Ah, Spamhaus. For anyone with a well-honed sense of humor and irony (and I’m one of them), your 2011 has been a year worthy of a Monty Python sketch, or at least a stint on The Office (the real one, not the spate of so-so spinoffs). If you haven’t been keeping up with the venerable Spamhaus Project, here’s what’s happened so far: a not-for-profit venture based in the U.K. and founded by Steve Linford in 1998, The Spamhaus Project is responsible for identifying and blacklisting spammers, a noble venture to say the least. They made news earlier this year when a five-year long battle with the now defunct e360 Insights, LLC came to an unceremonious if not hilarious close. e360, which filed suit against Spamhaus back in 2006 for defamation to the tune of $130 million, was awarded three U.S. dollars. And they say that bad things don’t happen to bad people (in case that’s unclear, the bad people are e360).
Not Safe for Work?
Not to be outdone, however, Spamhaus has followed up with what appears to be a pending measure-off in the locker room. In a virtual sense, parents, you may want to usher your children out of the room for this one. Spamhaus routinely provides anti-spam DNS blocklists, or DNSBLs, which are widely used by ISPs – almost three-quarters of the Internet, according to Spamhaus – to reduce the amount of spam channeled through their email systems.
What’s in a Name?
Recently, the organization put in for a request to block all the traffic of a German ISP called Cyberbunker, more infamously known as CB3ROB. If you haven’t heard about CB3ROB, here’s a little taste. The ISP is best known for providing services for The Pirate Bay, which has been making news of its own recently.

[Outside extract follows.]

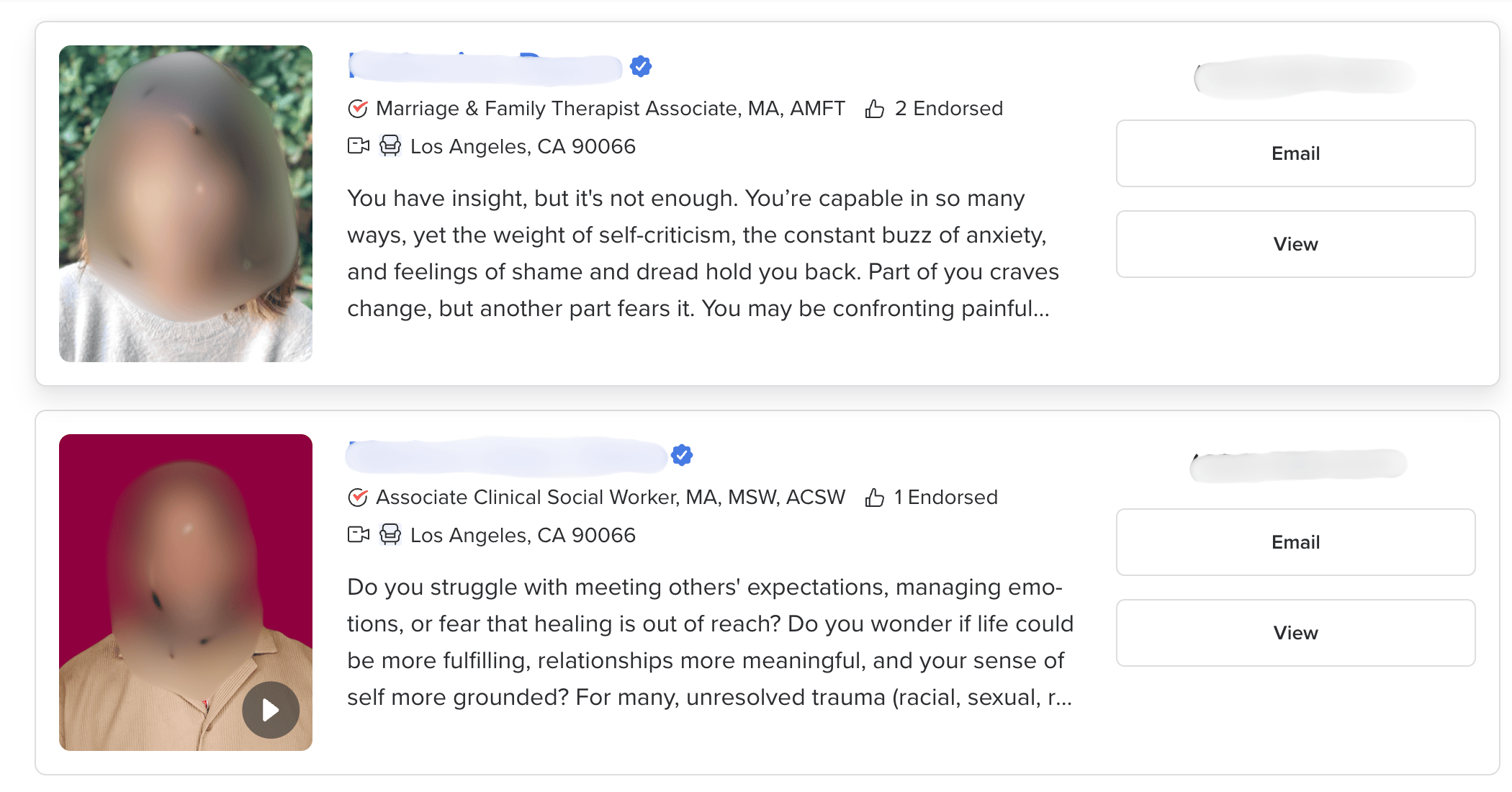Click the verified badge on the first therapist listing
1512x792 pixels.
(x=640, y=67)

CB3ROB, by Spamhaus’ accounting, “has long [been] seen involved in hosting cybercrime and spam outfits”. In fact, states Spamhaus, “If the name sounds familiar, it is: CB3ROB A/K/A ‘CyberBunker’ has a long history of run-ins with the law. It was also a host of the infamous “Russian Business Network” cyber-crime gang broken up by the FBI and other law enforcement agencies.”

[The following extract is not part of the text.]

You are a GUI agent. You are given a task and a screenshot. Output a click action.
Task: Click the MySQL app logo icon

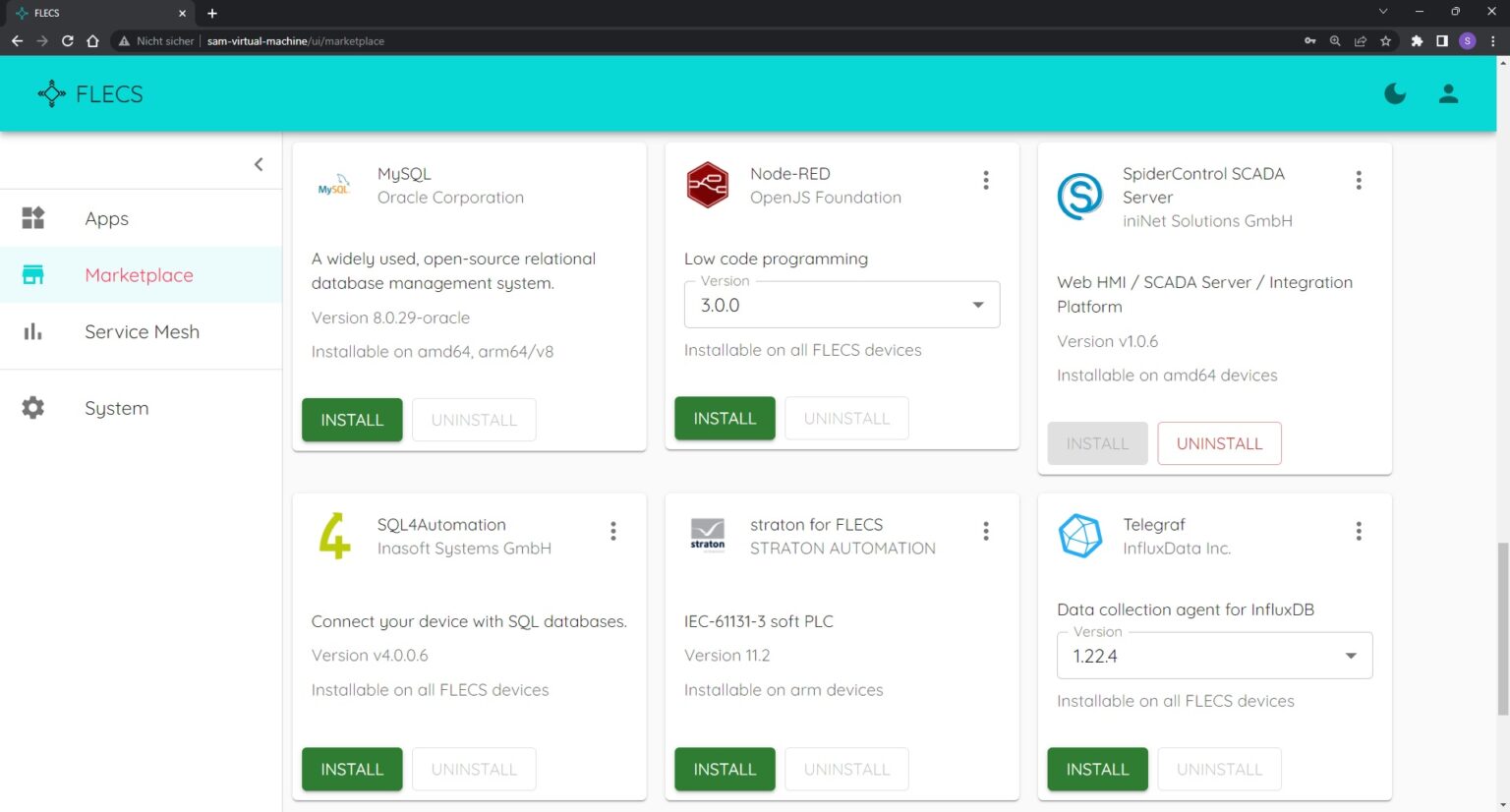[x=333, y=185]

Spamhaus also notes that their SBL (Spamhaus Block List) listings of CB3ROB have been:
“mounting steadily during 2011 for hosting malware, phishing and websites selling fraudulent goods advertised via spam.”

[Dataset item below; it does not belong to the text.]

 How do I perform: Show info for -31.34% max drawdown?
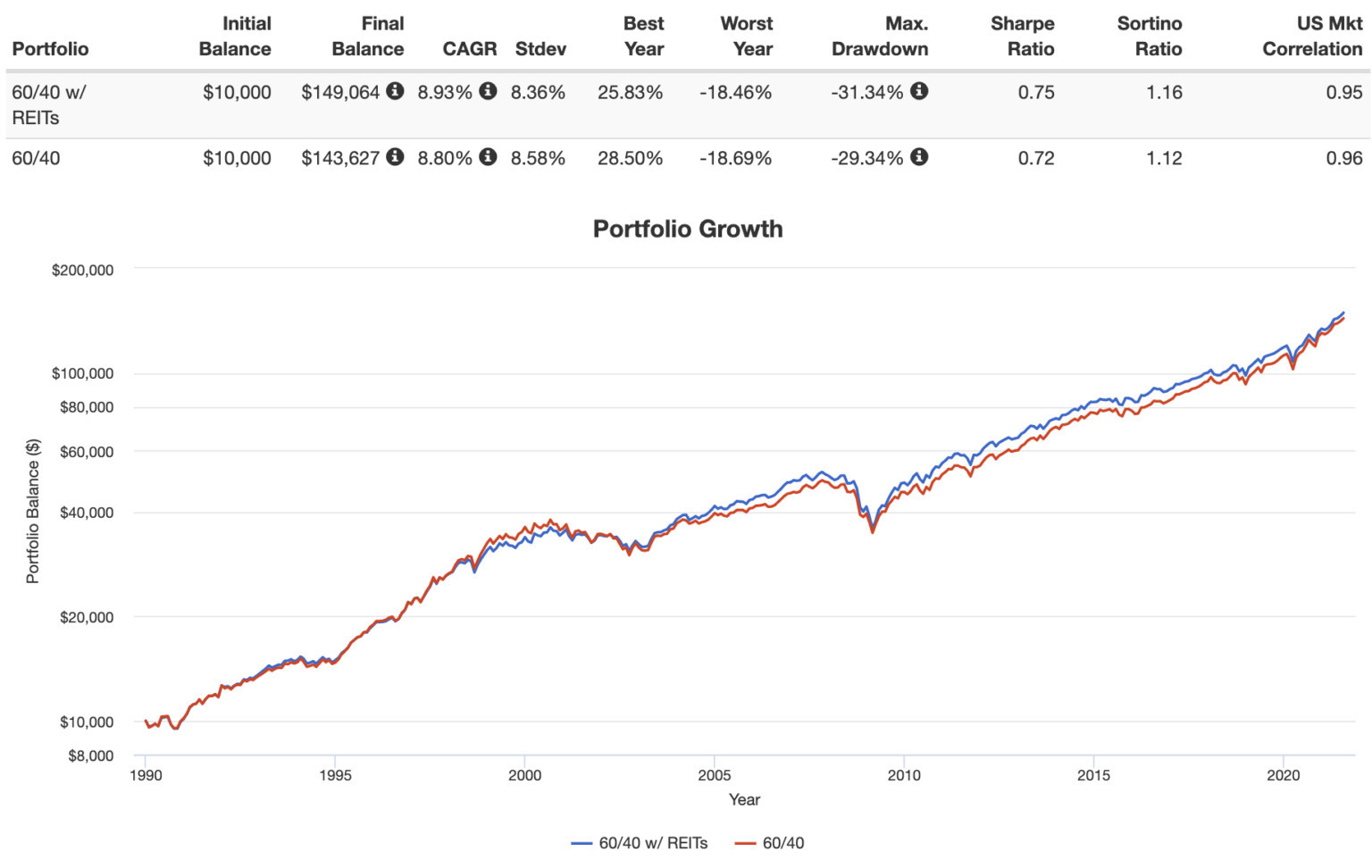919,91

All in all, the type of pond scum we all know and despise, so no worries, right? Block away, Spamhaus!
But Wait…There’s More!
While there’s nothing unusual about Spamhaus’ treatment of CB3ROB, the real fun begins when a new player enters the arena – in this instance, a small Dutch ISP, A2B Internet. How are they involved, you ask? Well, simply put, cyberscum CB3ROB actually has a few server racks with one of A2B’s partners. Recognizing this, Spamhaus made several attempts to notify A2B, but apparently received no response. According to The Register:
“A2B, as an upstream provider, refused to block the full IP range of Cyberbunker and decided to block only one particular IP address that Spamhaus had identified as a source of spam.”
Not one to be shunned or ignored, Spamhaus decided to include the full range of A2B’s IP addresses in its block list. Not surprisingly, A2B was none too pleased about it, particularly when several of its clients’ services went dark. In fact, according to The Register, A2B Managing Director Erik Bais reported that some of A2B’s clients, “were practically offline as a result and couldn’t send or receive email.”
What’s a Poor ISP to do? Why, Call the Cops, of Course
Desperate, perhaps, A2B responded by filing a complaint with Dutch police, claiming that they were being “blackmailed,” according to The Register. In fact, if your curiosity hasn’t already gotten the best of you, you can go ahead and read Spamhaus’ humorous accounting of the incident, where Spamhaus reports that A2B also accused Spamhaus of “extortion” and “carrying out a ‘DoS attack’ on [A2B’s] network.”
So? Whose is Bigger?
This one’s just beginning, folks, so for now we’ll let you ponder the issues purported by both sides. Please chime in. Has Spamhaus overstepped its boundaries? Is A2B correct in its claims, or is it just clutching at straws? Or is this just another lame episode of “When Male Egos Attack?”
Weigh in and lay your bets before the real measure-off begins.